John W. Backus, who assembled and led the IBM team that created FORTRAN, died on Saturday at his home in Ashland, Ore. He was 82. His contribution to Education IT is enormous -- yet that contribution is barely recognized today.
Written by Marc Wagner, Contributor

The headline reads John W. Backus, 82, Fortran developer, dies.  May he rest in peace. 

FORTRAN, short for "formula translator", was developed in 1957 and fifty years later, it is still of immeasurable value to researchers at universities all over the world. 

Today, we think of Education IT as that group within a school or university which provides workstations and network infrastructure for student use.  In truth, Education IT -- especially at the university level -- is a great deal more than that.

The very first university computers were research computers -- often under the control of a small handful of 'experts' in a single discipline with a very specific need.  For instance, our computer center is named after an astronomer who pioneered computing on our campus.  He probably used the computer for calculating the orbits of asteroids for the Minor Planets Center.  There are still a handful of chemists on campus that remember those days and have their own 'war stories'. 

I've heard some of those stories -- about the IBM 650 in the basement of the Library with 60 words of core memory, 10 of which was reserved for the OS (such as it was).  Hollerith punch cards, EDCIDIC codes, and drum storage, with 50 words per track was all you had -- and, of course, cabinets full of vacuum tubes and blinking lights. 

FORTRAN represented the first shift away from the 'computer scientist' and toward the computer user -- who, in those days was a scientist in his own field of expertise.  No longer was computing limited to people who could make sense out of strings of ones and zeros -- or even those who could read assembler and keep track of registers loaded and operated on using post-fix notation (also known as 'Reverse Polish Notation' -- after the Polish mathematician who invented it). 

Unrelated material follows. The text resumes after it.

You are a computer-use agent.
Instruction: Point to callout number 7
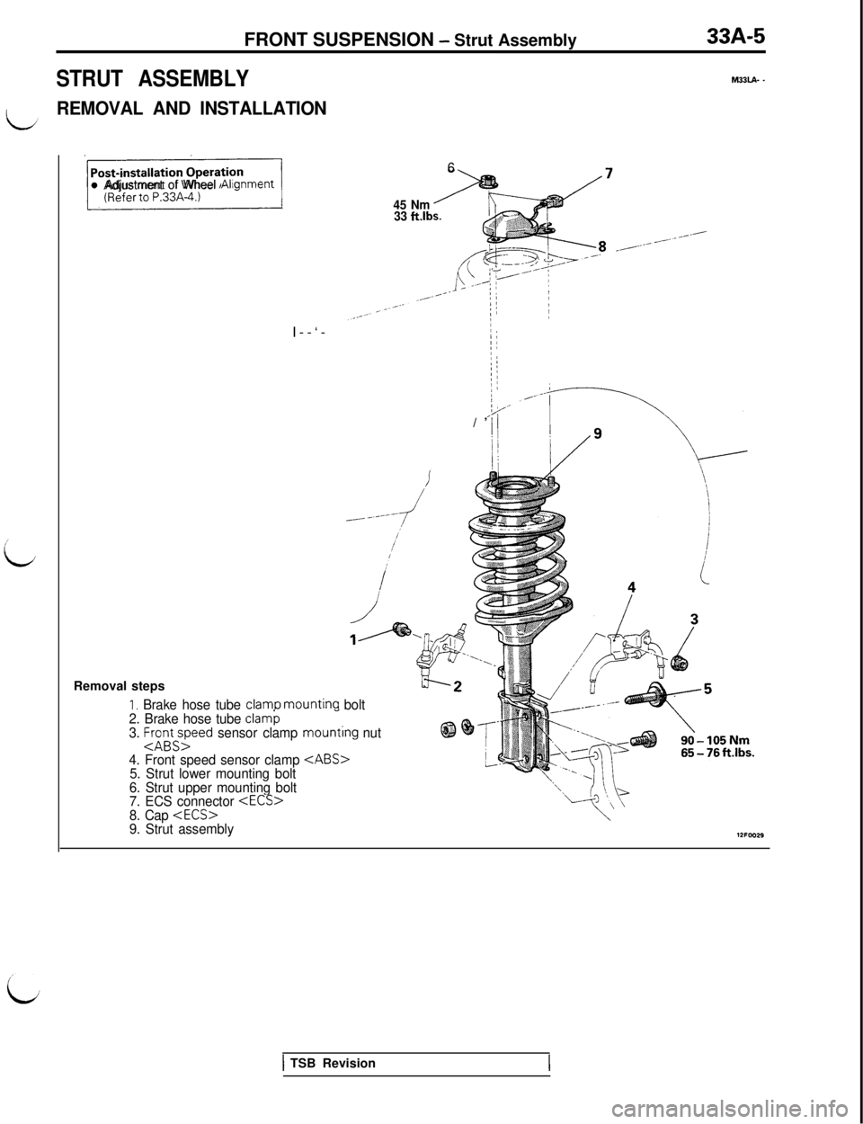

FORTRAN made it possible for most anyone with an understanding of mathematics to construct programs to address most any problem that can be represented mathematically.  As in its day, today FORTRAN is used for any re-iterative mathematical process which converges on a solution over an extended period of time. 

Despite its age, FORTRAN continues to be extremely valuable for these kinds of problems -- in large part because of its simple yet powerful instruction set with which virtually any data structure can be constructed. 

Unlike most other disciplines, due to the complexity of their research, fields of science and engineering continue to value the raw computing power accessible through FORTRAN more than the convenience (and built-in inefficiencies) found in other high-level programming languages. 

Thank you, John Backus, on behalf of researchers everywhere.